= Quranic Literacy Institute =

Islamic organization based outside of Chicago, Illinois, U.S.

Logo

The Quranic Literacy Institute was a non-profit organization based outside of Chicago, Illinois.

== Activities ==

The Quranic Literacy Institute was established to translate and publish sacred Islamic texts from Arabic to English. Their “Quran Project” was intended to create “an entirely new translation of the Quran based on a careful and scholarly review and analysis of every single word of its more than 6200 verses.”

== Leadership ==

The organization was founded by Islamic scholar Ahmad Zaki Hammad, a previous president of the Islamic Society of North America and board member of the North American Islamic Trust (NAIT). Former NAIT chairman Bassam Osman served as Director.

== Ties to terrorism ==

The Quranic Literacy Institute was allegedly part of a large web of organizations and individuals that were funding terrorist groups. In October 2001 in the wake of 9/11, the U.S. Department of Treasury froze the assets of 38 individuals believed to be involved in terrorist financing. One of the individuals, Yassin Kadi, was a prominent Saudi businessman who was linked to Osama bin Laden and was a terrorism financier through his business ventures and charitable projects. In 1991, Kadi loaned $820,000 to the Quranic Literacy Institute allegedly due to his friendship with the group’s president. While he said that the money was intended to allow them to make a land investment in order to yield profits and support their work, the income was actually given to Mohammad Salah, a high level Hamas military operative who was employed as a computer analyst by the Quranic Literacy Institute. When Salah pleaded guilty to helping Hamas in an Israeli military court in 1995, the U.S. Treasury Department added him as a list of specially designated terrorists. In 1998, when he returned to the Chicago suburbs, the U.S. filed a forfeiture complaint to confiscate $1.4 million in assets that belonged to him and the Quranic Literacy Institute. The $820,000 loaned to the Institute by Kadi was included in the confiscated funds.

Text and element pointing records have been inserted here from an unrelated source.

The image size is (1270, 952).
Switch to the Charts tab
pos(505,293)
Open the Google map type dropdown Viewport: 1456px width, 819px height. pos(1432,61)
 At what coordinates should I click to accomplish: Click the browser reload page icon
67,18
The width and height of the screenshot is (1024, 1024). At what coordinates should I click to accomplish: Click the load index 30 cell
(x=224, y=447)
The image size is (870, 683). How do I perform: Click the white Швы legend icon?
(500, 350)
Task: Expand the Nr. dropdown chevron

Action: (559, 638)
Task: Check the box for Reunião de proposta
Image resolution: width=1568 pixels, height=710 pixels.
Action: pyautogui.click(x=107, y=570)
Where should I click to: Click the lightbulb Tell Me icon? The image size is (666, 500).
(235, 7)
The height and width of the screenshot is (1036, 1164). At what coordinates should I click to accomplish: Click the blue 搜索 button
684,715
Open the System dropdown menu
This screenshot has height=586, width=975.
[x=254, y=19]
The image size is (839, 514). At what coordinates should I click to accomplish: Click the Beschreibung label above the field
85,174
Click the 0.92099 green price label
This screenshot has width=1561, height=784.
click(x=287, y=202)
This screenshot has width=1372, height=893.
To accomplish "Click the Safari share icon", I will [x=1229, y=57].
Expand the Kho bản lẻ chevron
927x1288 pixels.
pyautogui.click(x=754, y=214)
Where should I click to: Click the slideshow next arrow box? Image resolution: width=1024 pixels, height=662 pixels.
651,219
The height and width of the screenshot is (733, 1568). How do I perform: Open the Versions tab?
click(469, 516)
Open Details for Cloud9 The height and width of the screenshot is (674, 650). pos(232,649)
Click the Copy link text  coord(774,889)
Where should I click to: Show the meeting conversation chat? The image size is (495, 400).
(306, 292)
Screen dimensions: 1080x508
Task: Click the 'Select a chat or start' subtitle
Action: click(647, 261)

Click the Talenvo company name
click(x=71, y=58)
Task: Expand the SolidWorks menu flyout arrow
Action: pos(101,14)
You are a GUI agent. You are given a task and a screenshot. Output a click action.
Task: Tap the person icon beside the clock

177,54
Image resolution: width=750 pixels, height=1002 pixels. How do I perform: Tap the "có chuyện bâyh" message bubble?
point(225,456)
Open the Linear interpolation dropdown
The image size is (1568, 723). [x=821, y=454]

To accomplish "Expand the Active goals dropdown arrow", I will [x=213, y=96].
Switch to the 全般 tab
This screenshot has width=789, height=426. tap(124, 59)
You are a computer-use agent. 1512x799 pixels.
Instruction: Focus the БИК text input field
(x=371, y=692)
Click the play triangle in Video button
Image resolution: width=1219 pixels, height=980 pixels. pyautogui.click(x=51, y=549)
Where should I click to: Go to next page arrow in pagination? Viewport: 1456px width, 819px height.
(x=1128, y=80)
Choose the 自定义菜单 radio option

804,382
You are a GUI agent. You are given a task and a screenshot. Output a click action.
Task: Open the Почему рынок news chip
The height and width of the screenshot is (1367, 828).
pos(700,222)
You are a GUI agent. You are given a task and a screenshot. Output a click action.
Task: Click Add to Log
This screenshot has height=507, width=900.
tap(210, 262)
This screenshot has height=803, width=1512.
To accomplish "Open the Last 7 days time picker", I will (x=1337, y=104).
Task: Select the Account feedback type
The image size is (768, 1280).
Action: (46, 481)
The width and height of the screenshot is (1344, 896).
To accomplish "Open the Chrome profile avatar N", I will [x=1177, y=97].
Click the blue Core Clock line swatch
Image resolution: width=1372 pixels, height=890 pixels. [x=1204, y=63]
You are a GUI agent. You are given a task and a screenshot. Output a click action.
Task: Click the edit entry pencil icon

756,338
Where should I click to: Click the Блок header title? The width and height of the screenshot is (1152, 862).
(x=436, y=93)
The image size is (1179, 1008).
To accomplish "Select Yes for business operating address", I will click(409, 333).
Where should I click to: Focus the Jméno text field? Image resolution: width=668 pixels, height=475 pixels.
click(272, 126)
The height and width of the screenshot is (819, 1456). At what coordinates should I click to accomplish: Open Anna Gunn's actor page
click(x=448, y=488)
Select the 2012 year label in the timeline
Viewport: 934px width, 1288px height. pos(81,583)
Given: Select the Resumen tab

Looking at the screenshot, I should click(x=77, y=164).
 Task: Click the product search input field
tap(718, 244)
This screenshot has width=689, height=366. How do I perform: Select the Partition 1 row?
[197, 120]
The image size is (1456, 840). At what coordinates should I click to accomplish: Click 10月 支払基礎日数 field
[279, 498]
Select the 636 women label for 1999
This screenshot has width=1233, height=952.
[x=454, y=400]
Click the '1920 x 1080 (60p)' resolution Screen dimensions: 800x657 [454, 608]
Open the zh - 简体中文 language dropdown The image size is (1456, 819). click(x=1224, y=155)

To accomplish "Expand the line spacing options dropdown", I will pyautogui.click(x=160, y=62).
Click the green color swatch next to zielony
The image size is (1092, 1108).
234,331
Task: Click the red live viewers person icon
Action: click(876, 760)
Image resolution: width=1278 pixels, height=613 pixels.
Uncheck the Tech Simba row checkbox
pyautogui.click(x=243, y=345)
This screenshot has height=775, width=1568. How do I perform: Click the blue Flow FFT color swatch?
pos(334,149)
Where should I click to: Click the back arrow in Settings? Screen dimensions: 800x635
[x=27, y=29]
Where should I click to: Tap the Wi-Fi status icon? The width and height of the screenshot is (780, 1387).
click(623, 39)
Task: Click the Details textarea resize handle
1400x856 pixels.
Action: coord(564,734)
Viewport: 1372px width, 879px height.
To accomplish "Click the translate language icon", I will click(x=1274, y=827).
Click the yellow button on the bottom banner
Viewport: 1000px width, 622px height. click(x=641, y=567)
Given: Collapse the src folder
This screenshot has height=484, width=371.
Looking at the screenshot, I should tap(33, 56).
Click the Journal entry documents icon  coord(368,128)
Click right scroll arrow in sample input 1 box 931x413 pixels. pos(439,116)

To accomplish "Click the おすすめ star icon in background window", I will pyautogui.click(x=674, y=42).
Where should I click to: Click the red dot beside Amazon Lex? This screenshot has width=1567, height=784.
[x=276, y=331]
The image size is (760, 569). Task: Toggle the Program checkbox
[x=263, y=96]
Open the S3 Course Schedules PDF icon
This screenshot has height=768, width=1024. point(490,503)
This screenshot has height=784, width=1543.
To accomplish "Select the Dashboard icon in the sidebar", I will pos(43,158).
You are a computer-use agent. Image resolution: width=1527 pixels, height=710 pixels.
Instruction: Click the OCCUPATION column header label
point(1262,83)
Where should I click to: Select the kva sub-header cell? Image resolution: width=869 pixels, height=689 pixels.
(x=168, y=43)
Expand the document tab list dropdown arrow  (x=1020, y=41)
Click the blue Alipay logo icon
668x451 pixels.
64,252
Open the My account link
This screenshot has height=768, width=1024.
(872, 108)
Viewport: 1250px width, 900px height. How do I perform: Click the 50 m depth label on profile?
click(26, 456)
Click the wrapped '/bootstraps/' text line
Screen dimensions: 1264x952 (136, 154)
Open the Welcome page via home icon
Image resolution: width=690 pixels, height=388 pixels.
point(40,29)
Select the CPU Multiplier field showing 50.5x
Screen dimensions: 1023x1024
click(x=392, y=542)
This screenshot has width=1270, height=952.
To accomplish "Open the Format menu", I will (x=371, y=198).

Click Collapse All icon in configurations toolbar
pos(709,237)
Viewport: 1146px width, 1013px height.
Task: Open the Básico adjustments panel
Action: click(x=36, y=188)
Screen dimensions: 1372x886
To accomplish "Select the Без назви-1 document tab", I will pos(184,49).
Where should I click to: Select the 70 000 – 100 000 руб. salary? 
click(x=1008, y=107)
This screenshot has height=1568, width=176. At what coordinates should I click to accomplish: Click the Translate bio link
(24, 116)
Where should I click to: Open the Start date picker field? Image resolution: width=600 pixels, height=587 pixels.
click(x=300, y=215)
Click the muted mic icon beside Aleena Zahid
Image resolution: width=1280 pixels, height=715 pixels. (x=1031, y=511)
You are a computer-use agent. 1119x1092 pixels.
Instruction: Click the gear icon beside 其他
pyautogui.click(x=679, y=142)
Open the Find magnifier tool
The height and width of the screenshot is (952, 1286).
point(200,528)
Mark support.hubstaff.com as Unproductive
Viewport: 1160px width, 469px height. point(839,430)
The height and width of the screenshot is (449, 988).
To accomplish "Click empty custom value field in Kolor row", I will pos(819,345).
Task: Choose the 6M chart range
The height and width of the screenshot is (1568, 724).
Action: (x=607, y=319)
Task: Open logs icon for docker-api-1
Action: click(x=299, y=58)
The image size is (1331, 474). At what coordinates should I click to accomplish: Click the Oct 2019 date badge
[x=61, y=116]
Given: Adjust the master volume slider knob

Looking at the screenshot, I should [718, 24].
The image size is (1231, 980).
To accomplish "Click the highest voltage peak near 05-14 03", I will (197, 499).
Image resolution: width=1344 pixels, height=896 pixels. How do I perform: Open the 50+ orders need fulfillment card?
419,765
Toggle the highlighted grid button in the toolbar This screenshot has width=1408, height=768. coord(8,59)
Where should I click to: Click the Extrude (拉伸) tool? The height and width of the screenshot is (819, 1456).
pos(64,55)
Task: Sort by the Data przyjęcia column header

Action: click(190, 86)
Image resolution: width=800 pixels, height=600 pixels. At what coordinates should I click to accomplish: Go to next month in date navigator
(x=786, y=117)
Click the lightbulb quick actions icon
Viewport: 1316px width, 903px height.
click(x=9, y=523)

The organization was also used to transfer funds by Hamas leader Mousa Abu Marzook, who was working to resurrect the military wing of Hamas. The organization served as a transfer point of funds between Hamas political committee leaders to those tasked with revitalizing the Hamas military wing. This occurred after the mass deportation of Hamas and other terrorists from Gaza and the West Bank to southern Lebanon in 1992.

== Legal Proceedings ==

In 2004, the Quranic Literacy Institute was ruled liable, along with the Holy Land Foundation, and Islamic Association of Palestine, in a $156 million lawsuit for aiding and abetting Hamas in the death of 17-year-old U.S. citizen, David Boim. The decision was later reversed by the 7th US Circuit Court on the grounds that a strong enough link had not been proven between the charitable donations and the death of Boim. In 2008, the court reheard the case en banc, ruling in favor of the Boim Family.